Some groups may choose to provide "free" dial-up service in return for collecting
statistics, market research, doing advertising, etc. Also, certain promotions
and sweepstakes could be tied to free access via ISPs. For people that only
want to use the Internet for a limited set of functions, an ISP could provide
free service via a highly subsidized existing business. Stock brokerages and
banks are obvious "vendors" that could provide selected customers with free
or low-cost access. Some large banks already provide customers with free limos
why not free Internet access?
No matter what happens, Internet Access will be driven to a commodity pricing
level as people and companies discover that they can provide a minimum number
of services and still look good because of the synergy of the Internet.
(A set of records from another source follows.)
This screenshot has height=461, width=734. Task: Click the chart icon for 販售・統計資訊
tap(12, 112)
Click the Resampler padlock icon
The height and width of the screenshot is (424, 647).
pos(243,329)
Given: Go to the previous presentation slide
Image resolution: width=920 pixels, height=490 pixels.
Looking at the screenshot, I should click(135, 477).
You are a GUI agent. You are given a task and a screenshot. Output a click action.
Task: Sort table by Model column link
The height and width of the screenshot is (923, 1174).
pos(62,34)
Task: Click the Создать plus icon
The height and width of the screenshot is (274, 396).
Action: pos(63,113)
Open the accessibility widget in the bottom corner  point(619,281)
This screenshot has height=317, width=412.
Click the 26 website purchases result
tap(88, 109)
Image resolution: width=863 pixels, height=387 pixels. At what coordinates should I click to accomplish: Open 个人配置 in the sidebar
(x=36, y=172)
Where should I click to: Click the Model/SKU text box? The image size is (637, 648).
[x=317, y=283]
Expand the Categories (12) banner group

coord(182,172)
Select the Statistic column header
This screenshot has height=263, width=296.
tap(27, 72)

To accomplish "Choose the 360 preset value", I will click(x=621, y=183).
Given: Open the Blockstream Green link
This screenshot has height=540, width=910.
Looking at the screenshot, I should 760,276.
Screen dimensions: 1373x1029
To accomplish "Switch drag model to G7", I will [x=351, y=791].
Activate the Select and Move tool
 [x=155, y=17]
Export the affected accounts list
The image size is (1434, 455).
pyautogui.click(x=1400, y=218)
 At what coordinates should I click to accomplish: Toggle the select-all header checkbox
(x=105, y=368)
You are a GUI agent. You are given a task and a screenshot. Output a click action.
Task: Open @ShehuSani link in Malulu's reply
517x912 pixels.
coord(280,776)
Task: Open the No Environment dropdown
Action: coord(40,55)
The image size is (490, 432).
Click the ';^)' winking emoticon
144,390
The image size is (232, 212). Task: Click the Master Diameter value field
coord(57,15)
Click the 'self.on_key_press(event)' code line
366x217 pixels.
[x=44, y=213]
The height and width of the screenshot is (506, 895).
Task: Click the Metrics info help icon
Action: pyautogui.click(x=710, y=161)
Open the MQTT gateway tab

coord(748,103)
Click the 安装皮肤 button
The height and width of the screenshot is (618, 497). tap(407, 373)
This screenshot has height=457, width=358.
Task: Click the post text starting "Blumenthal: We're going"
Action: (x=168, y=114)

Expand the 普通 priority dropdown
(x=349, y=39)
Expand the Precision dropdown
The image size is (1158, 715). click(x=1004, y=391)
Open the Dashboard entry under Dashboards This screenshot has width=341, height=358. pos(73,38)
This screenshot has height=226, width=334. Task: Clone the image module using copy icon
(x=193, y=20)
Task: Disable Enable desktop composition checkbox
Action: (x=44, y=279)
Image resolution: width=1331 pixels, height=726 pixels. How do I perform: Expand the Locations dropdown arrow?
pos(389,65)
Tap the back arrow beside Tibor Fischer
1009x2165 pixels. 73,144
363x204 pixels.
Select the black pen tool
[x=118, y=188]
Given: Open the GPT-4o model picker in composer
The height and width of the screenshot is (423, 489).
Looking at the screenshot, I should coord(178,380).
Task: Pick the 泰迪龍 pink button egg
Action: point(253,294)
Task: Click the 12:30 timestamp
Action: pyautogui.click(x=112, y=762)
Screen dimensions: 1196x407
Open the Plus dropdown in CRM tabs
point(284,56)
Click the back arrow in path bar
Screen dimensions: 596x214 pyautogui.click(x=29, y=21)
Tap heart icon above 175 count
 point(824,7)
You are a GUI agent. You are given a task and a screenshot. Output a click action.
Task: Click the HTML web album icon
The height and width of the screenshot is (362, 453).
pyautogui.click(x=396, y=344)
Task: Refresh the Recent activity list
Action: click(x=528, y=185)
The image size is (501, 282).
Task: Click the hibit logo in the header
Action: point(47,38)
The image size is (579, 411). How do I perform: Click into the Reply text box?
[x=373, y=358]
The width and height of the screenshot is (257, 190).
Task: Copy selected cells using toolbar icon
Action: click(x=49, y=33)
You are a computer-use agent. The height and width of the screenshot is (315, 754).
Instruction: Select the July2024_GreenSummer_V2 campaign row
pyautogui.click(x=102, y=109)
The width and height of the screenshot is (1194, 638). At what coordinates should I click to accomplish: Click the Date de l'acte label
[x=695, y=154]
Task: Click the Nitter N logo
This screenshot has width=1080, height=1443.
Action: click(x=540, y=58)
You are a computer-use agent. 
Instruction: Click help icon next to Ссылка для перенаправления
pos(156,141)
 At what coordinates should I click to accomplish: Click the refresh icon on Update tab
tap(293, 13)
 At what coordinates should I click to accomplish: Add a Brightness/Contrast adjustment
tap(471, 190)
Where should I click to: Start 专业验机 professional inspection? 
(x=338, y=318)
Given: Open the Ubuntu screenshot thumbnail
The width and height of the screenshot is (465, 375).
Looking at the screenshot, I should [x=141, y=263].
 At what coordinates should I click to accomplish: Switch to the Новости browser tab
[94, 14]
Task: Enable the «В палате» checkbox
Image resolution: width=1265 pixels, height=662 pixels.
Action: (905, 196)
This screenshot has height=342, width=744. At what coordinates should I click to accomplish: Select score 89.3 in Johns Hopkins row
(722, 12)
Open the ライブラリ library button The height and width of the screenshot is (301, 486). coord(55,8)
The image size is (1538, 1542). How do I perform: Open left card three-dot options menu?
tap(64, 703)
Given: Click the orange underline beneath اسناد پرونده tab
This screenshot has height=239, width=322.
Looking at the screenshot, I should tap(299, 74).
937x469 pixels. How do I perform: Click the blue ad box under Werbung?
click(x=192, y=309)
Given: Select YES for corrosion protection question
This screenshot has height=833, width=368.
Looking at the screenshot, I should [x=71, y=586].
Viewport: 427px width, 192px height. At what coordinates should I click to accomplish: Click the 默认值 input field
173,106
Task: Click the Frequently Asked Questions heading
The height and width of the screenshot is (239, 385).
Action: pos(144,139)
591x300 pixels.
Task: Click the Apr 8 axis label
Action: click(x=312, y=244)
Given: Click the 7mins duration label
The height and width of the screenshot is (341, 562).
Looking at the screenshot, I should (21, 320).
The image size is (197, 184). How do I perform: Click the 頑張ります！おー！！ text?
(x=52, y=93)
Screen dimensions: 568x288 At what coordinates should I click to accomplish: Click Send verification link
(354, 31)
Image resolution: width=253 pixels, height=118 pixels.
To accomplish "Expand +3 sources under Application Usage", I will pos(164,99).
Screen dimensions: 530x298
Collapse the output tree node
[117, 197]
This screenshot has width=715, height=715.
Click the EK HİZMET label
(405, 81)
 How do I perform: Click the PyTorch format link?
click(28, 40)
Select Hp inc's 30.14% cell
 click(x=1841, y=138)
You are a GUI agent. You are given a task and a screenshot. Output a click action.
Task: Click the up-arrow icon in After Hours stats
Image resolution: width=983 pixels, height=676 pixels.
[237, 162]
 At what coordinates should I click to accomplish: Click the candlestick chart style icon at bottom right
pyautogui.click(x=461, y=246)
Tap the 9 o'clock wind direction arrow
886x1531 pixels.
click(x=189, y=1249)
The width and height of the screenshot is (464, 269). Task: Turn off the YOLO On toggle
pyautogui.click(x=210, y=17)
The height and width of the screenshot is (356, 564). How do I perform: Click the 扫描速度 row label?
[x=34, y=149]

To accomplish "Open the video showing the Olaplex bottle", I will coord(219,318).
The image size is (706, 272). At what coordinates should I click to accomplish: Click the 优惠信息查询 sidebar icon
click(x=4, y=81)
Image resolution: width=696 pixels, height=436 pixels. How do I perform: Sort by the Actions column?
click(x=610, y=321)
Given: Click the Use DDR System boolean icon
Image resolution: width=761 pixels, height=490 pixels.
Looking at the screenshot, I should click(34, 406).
This may
end if large information providers find that they can market their publications to
selected ISPs that are willing to pay a small subscription fee based on the number
of users supported by the ISP. This may cause a shake-out if ISPs find that
they can not afford the fees and subscribers decide to go where the information
flows freely or where truly unique services are offered via ISPs that have an
exclusive for the region.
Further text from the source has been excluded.